C’est Maimonide qui conseillait d’inculquer, chacun à son enfant, l’attachement au Judaïsme en lui apprenant dès le plus jeune âge le « Shéma Israël » . Le Rabbin Chabad nous fit d’ailleurs réciter tels des enfants les deux premiers versets. Aussi lorsque le Rabbin libéral Andrew Baker de l’AJC, qui avait tant œuvré depuis 4 ans pour arriver à ce jour, consacra le nouvel ensemble en apposant la Mezouzah à la porte, je me revis à Kippour ce 15 Septembre 1956, une dernière fois sous le taleth de Papa, au grand temple Eliahou Hanabi d’Alexandrie, à la place nominative qu’occupait déjà son propre père. Je mesurai le difficile chemin parcouru depuis lors par toutes nos familles à travers le monde, résignées mais vaillantes et fières. Comme plus tard mes enfants et petits enfants à leur tour, j’ânonnais alors, sans comprendre « Ou Khetavtam al Mezouzot Betekha ». Aujourd’hui je comprenais et l’émotion me saisit.
Tant de Mezouzot avaient été décrochées dans ce pays, accompagnant les pleurs et les peines du départ. Combien étaient-ils qui, comme Maman, avaient emmené leur Mezouzah en exil laissant leur clé pour toujours ? On leur avait tout retiré, mais ils s’accrochaient au symbole de leur maison, de leur histoire et, pour certains, de leur foi.
- Mais ce jour enfin nous pouvions répondre à nouveau, individuellement et collectivement, volontairement et dans la joie, à l’injonction du Deutéronome « al Mezouzot Betekha ! » et Salomon le roi nous guidait pour le crédit « Si l’Éternel ne bâtit pas la maison, c’est en vain que peinent ceux qui la construisent » . Aussi, fidèle parmi les fidèles d’un jour, j’acceptais volontiers l’augure en conclusion d’Emma Lazarus: The sacred shrine is holy yet .
- Enfin en ce jour, au vieux quartier Juif du Caire, tant de prières anciennes et passées se mêlaient à tant d’émotion, d’espoir et de prières pour l’avenir.
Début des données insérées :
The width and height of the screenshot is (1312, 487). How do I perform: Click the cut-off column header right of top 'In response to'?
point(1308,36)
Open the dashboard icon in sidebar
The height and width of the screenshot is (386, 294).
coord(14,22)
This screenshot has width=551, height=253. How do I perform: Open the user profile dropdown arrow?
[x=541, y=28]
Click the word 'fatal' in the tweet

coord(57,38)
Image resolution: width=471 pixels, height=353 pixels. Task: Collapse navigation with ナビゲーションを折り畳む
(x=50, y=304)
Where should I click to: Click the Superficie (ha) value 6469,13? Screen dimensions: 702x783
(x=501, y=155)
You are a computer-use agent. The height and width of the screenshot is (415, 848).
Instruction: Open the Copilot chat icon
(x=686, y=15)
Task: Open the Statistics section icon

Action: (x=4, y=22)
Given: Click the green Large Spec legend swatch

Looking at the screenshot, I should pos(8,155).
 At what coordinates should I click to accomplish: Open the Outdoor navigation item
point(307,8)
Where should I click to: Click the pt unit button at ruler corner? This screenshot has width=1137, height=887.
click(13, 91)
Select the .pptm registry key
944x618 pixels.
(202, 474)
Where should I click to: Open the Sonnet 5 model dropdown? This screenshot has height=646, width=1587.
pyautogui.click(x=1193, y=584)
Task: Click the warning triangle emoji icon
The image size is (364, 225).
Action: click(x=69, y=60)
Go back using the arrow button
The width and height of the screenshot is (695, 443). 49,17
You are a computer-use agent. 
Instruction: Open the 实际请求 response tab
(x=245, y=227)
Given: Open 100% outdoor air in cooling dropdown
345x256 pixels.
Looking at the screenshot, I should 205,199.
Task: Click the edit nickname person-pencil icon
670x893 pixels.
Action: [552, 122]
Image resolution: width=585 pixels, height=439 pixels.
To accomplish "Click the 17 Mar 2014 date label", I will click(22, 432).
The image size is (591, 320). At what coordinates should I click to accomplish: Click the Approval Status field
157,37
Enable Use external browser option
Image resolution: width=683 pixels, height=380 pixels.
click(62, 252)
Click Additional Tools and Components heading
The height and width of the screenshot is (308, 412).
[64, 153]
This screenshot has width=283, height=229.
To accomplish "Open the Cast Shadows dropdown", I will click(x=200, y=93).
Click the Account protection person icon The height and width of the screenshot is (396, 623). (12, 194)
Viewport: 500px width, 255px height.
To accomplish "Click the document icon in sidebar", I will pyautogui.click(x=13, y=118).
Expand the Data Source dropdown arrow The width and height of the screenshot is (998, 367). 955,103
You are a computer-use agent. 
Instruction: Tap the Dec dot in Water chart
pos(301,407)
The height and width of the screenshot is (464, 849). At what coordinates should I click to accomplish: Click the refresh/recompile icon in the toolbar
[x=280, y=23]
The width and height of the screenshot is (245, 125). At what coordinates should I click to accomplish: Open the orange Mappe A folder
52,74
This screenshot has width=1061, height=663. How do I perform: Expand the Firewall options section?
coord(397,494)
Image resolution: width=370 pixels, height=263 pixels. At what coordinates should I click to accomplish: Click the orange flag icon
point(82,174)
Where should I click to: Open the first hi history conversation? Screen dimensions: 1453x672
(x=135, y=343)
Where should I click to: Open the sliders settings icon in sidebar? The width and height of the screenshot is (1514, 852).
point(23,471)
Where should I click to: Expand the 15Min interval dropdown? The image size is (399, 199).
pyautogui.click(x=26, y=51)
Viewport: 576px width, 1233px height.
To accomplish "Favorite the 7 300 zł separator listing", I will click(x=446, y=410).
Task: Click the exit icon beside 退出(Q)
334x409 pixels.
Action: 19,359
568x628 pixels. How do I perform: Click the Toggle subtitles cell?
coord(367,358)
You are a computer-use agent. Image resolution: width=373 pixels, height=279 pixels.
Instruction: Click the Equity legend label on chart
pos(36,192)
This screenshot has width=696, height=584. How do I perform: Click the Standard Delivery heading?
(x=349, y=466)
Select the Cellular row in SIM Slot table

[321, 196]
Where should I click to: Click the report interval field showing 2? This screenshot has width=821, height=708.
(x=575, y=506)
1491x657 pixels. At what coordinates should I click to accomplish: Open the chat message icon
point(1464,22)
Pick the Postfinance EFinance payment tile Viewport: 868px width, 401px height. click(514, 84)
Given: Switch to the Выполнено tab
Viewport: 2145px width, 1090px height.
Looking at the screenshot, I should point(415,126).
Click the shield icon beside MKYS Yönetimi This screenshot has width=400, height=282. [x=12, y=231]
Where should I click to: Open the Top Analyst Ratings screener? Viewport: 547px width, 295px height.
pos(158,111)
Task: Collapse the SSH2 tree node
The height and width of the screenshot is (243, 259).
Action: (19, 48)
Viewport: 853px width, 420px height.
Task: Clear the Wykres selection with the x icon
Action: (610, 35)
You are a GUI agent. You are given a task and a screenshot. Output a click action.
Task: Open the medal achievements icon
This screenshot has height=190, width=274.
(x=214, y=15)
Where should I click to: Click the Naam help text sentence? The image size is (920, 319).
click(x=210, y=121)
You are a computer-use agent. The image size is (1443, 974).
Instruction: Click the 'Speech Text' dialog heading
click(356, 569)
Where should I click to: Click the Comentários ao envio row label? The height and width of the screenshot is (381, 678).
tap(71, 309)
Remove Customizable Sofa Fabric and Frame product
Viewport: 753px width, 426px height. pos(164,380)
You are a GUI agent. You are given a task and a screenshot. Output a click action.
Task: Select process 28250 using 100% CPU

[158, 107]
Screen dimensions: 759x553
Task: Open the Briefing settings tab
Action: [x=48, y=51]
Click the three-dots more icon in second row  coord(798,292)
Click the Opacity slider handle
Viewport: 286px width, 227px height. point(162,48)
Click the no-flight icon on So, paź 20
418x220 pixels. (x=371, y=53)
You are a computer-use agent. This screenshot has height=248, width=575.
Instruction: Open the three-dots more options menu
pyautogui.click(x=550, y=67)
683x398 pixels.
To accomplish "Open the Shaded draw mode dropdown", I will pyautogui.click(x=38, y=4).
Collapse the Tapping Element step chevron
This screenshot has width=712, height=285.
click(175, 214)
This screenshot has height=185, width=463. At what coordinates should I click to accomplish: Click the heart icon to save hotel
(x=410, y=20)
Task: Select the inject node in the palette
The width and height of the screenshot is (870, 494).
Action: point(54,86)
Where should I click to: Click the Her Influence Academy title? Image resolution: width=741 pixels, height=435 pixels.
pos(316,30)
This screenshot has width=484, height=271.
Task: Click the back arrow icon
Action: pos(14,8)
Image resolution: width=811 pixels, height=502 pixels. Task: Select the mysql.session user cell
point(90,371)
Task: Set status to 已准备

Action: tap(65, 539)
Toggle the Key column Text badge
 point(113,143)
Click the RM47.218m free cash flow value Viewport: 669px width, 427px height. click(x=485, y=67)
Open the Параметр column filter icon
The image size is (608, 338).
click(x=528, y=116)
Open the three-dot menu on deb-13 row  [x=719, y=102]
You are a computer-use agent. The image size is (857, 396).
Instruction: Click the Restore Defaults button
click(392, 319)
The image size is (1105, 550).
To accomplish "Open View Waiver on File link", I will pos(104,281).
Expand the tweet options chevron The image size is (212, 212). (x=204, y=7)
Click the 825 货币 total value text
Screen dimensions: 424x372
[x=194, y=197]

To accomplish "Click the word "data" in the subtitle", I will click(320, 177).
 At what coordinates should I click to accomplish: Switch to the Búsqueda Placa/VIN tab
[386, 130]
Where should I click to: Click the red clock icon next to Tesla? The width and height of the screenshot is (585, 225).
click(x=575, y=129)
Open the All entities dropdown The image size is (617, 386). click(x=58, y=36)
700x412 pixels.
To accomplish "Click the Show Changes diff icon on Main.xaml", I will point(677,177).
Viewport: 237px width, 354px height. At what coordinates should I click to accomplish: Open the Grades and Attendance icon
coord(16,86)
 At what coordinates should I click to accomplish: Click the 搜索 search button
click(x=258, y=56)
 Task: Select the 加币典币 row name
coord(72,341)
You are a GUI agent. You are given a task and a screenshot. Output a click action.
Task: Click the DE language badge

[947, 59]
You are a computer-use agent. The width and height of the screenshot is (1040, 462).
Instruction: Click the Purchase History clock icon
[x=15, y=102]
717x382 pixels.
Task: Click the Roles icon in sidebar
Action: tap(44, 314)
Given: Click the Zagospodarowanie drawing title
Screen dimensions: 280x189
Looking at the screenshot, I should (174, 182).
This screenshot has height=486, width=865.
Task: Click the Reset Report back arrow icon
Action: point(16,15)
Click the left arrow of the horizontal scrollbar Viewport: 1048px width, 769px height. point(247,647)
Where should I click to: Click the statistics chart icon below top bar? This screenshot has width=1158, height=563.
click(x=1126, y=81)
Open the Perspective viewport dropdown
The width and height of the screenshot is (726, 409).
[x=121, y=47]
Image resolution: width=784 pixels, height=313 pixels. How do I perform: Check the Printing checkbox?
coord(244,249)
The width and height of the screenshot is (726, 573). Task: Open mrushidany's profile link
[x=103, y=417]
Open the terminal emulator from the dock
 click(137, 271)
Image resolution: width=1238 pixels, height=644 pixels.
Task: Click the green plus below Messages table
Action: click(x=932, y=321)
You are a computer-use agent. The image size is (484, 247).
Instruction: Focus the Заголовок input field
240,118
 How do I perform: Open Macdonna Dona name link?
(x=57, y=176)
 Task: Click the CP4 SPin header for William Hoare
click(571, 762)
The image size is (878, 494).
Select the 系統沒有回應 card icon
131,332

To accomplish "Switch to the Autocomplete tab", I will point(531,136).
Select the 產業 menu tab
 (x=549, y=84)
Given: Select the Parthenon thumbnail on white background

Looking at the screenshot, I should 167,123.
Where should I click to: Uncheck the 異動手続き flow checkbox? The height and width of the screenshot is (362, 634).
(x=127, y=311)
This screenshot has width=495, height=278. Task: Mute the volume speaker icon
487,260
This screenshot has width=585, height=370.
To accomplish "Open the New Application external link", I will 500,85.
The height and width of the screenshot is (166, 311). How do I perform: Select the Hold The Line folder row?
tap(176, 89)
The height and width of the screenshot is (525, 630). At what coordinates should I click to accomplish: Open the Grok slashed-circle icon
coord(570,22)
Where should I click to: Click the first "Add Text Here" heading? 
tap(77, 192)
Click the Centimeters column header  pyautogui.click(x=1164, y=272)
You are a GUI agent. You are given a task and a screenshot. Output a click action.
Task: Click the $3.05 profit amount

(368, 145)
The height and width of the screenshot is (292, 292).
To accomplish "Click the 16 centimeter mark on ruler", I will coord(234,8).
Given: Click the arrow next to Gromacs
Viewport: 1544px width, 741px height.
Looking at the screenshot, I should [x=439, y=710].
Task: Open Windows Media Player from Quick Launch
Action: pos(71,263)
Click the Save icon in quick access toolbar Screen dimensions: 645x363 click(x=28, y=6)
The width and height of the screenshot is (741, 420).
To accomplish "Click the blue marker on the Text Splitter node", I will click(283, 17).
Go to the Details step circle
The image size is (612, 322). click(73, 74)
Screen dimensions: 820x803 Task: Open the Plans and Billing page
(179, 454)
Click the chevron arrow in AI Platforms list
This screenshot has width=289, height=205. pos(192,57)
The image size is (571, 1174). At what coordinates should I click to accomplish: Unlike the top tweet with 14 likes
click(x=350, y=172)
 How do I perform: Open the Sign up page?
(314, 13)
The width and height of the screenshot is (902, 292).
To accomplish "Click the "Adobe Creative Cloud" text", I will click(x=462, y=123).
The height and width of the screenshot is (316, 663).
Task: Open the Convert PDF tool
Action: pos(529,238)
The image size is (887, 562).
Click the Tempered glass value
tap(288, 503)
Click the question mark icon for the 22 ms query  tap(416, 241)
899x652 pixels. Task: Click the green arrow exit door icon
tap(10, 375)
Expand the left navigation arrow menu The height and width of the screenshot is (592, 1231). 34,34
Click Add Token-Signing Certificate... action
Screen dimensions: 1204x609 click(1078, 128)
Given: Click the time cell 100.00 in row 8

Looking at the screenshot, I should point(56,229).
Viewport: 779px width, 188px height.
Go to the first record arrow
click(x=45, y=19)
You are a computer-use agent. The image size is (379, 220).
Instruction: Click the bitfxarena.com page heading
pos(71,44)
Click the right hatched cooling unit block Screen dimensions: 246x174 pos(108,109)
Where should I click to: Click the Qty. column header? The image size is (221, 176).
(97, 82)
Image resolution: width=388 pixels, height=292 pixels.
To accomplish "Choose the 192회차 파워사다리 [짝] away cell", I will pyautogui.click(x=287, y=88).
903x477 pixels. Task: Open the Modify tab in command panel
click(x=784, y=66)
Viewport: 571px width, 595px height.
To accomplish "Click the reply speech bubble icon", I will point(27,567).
Prières et espoirs, torches incandescentes, témoignages d’amour, en ce lieu anciennement magique, peut être, mais au demeurant toujours symbolique et central à la Mémoire de tous les Juifs - en particulier à celle des exilés d’Egypte. En ce jour, ces témoins ardents de notre histoire aidaient l’Égypte à se réapproprier la sienne grâce à notre représentant illustrissime, Moshe Ben Maïmon, qui n’approuvait pas des Mezouzot !
Miracle ? Mais oui ! L’ultime miracle de Maimonide!
Cette générosité, unique et exemplaire pour l’ensemble de tous les pays de la région, est l’expression par l’Égypte que notre identité est partie de la sienne. C’est un premier pas sur une longue route... On se rappelle toujours du premier pas, et seul compte la route.
Elles sont belles tes Demeures Ô Jacob !....la Maison de notre Mémoire aussi.
Yves Fedida
7/03/2010-11/03/2010, Le Caire - Paris.